The band, augmented by Allman Brothers keyboardist Chuck Leavell and sax players Bobby Keys and Gene "Daddy G" Barge (a sideman on Gary U.S. Bonds' early records), seemed to get better and better as the show progressed. Jagger, dressed in red-and-white-striped tights, pranced up and down the stage, tossing asides to the crowd in barroom French. Keith Richards and Ron Wood pumped out the group's trademark licks and huddled together at one mike to share their occasional vocals, while the sturdy rhythm section of Bill Wyman and Charlie Watts kept everything rolling.

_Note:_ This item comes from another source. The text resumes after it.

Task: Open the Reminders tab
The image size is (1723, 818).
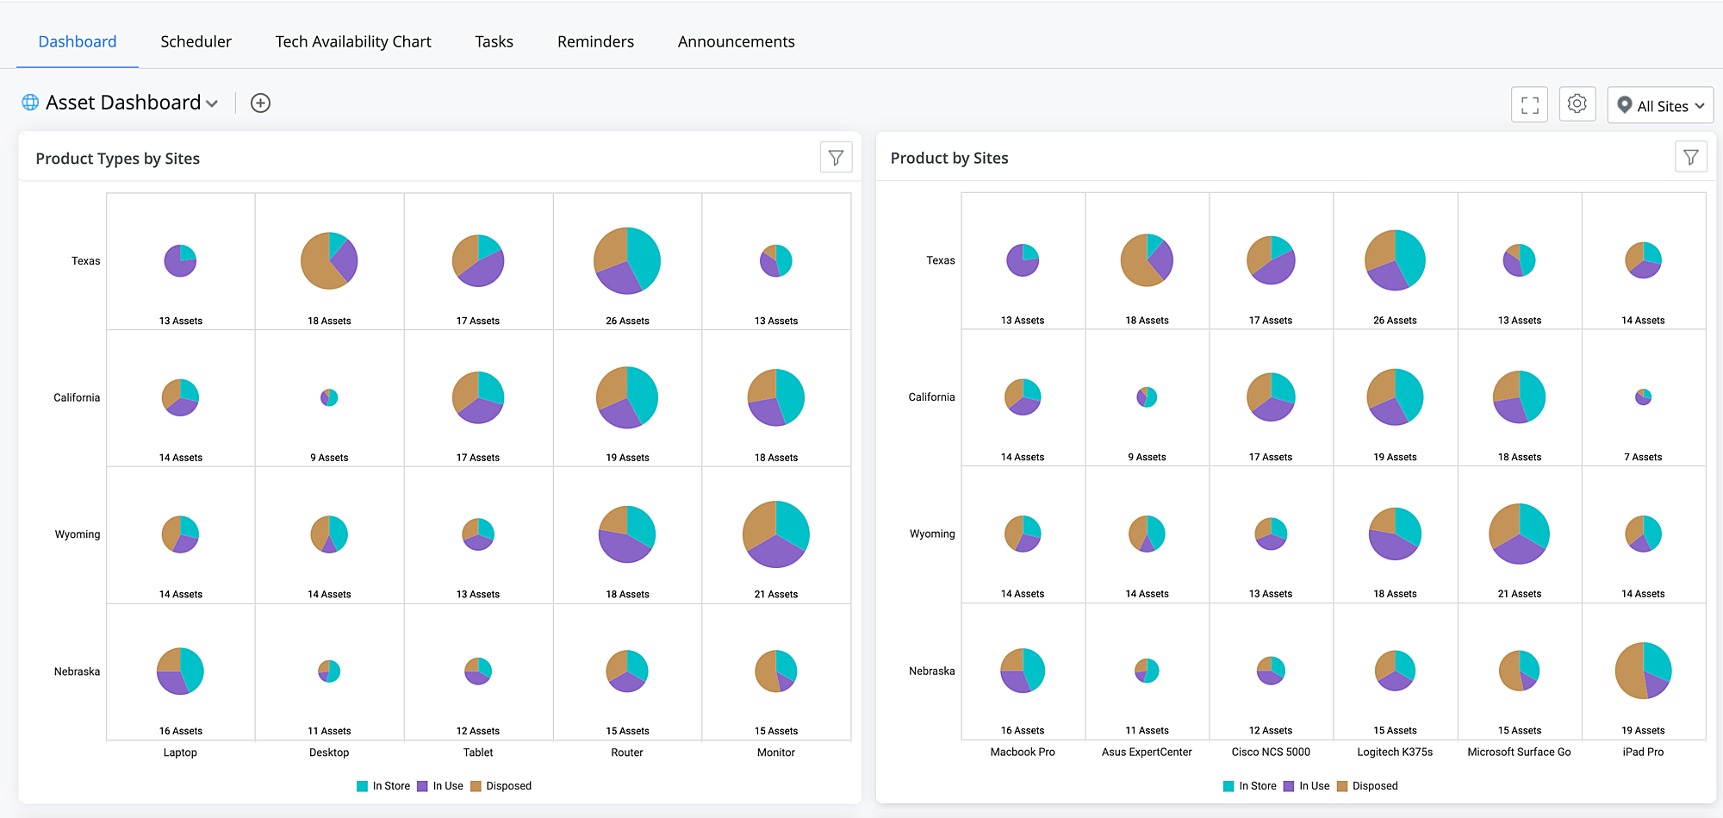Action: coord(595,41)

There were a few surprises, such as a cover version of the Big Bopper's "Chantilly Lace," which never really got off the ground. But for the most part, it was a repeat performance of the Stones' U.S. extravaganza – and everybody loved it. By the time Jagger rode out over the crowd in the cherry-picker crane, the roar of the fans was deafening. As the group left the stage with a last merci, a tape of Tchaikovsky's 1812 Overture blasted out, and the fireworks began. Four minutes later, as the fireworks reached a climax, six bright-yellow pickup trucks snaked out of the park and headed up the boulevard toward the center of Paris. The audience was still cheering.

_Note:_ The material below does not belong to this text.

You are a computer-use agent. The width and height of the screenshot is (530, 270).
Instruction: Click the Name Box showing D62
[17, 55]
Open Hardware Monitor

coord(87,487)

Yet it wasn't the old music and mayhem. And, unlike the American tour, it may not even be music and money. Even though the tour is causing the band's new live album to sell briskly everywhere the Stones have played, and even though the group's gross should come close to the American tour's $40 million (in Paris alone, the ticket gross exceeded $2 million), Jagger is telling the press that he and his mates will be lucky to clear $250,000. "We never make money here," the poor boy claimed, citing the astronomical expenses incurred on the European tour."This time it's music, music, music."
This story is from the July 22nd, 1982 issue of Rolling Stone.